‘WHEN can we have holidays abroad again?” This question from journalists comes time and time again in TV briefings, but I don’t think many people care so much about sunbathing in Spain or road trips in Italy in the next few months.

Most people understand that travelling outside the UK will likely be limited for the best part of the year. Even those for whom this represents an extra hurdle: the international citizens of Scotland.

Yes, we decided to build a life here, far from our families, and very well knew the consequences of that choice even in normal times. Yes, we want to do the right thing, make sacrifices just like the rest of the country, because, we want life to go back to some degree of normality soon, and the lockdown, as necessary as it may be, has been long and difficult. Yes, we were fine with the two weeks of quarantine, because it made sense. We did all of this because it was normal, and with the hope that we too could reconnect with our loved ones at some point this year.

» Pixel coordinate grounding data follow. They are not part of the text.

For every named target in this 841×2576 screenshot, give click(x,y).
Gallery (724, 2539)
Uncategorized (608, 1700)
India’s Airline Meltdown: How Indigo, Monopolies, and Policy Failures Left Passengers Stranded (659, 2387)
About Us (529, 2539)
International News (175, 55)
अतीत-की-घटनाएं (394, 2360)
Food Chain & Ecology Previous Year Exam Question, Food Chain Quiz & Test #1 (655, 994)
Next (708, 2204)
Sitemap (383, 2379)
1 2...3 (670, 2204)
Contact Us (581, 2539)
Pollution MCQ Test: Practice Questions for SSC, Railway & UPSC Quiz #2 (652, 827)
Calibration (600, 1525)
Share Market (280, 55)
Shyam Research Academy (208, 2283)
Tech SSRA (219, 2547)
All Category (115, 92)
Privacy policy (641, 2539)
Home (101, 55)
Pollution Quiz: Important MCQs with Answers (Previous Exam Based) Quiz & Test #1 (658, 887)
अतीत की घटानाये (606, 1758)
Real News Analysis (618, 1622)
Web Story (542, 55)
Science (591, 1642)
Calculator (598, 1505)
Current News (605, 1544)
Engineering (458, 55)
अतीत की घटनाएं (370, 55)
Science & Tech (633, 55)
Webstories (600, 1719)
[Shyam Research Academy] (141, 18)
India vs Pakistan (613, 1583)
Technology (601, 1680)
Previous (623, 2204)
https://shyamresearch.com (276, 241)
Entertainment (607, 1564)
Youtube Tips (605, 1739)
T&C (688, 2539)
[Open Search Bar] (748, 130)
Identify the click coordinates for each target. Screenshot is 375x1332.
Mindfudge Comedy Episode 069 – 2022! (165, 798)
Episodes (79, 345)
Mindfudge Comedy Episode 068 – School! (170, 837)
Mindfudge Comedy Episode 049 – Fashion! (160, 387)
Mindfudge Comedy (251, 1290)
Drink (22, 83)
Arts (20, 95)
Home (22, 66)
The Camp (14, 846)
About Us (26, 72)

Then came the hotel quarantine policy.

Requiring people to stay in managed isolation has been recommended since the beginning of the pandemic: experts say this is the most effective way to ensure travellers do not import new cases and new strains that might evade immunity provided by vaccines. However, requiring travellers to pay more than £1700 is a political decision that will put those of us who have significant parts of our lives outside of these borders at a huge disadvantage.

This may not be a very popular opinion. But consider this: most people in Scotland can expect to see their loved ones at some point over the next few weeks … without breaking the bank. The prospect of having to pay more than twice my monthly rent in quarantine makes that prospect vanish for a lot of international citizens, potentially for a long, long time.

The anxiety is real among international residents in Scotland. After asking people on Twitter how they felt after the announcement of the policy a couple of weks ago, I was inundated by messages, mostly saying: “I hope nothing tragic happens to my family back home because I can’t afford quarantine.”

What brought many of us some hope and solace in the past few months was to think that when the situation becomes safer here in Scotland and where our families are, we could make plans to see our relatives, even with quarantine requirements and Covid tests. What prevents the majority of us from making these plans in the future isn’t the unwillingness to respect the rules, but the cost.

All we can wish for now is that the policy will be tweaked – not to create exemptions, but to take into account the different circumstances facing people on these shores.

Clearly, there is room for improvement as this puts many people in impossible situations. If the government is unwilling to consider the fact that many people want to travel not for leisure, but for the essential need to see family, then what is it telling us? That we are “valued and appreciated”, as First Minister Nicola Sturgeon has often said since Brexit, but family isn’t as essential for us as it is for those who were born and bred in Scotland? Is that really a message the Scottish government wants to send? This really is a matter of empathy and understanding.

Of course, we are not supposed to be travelling now anyway, except for imperative reasons.

However, it would be good to know that the government is aware of this issue potentially affecting 9% of Scotland’s population, and will go back to the drawing board to imagine a more sensible, more compassionate policy – not to offer a preferential treatment, but to show that all the voices of Scotland are indeed valued and appreciated.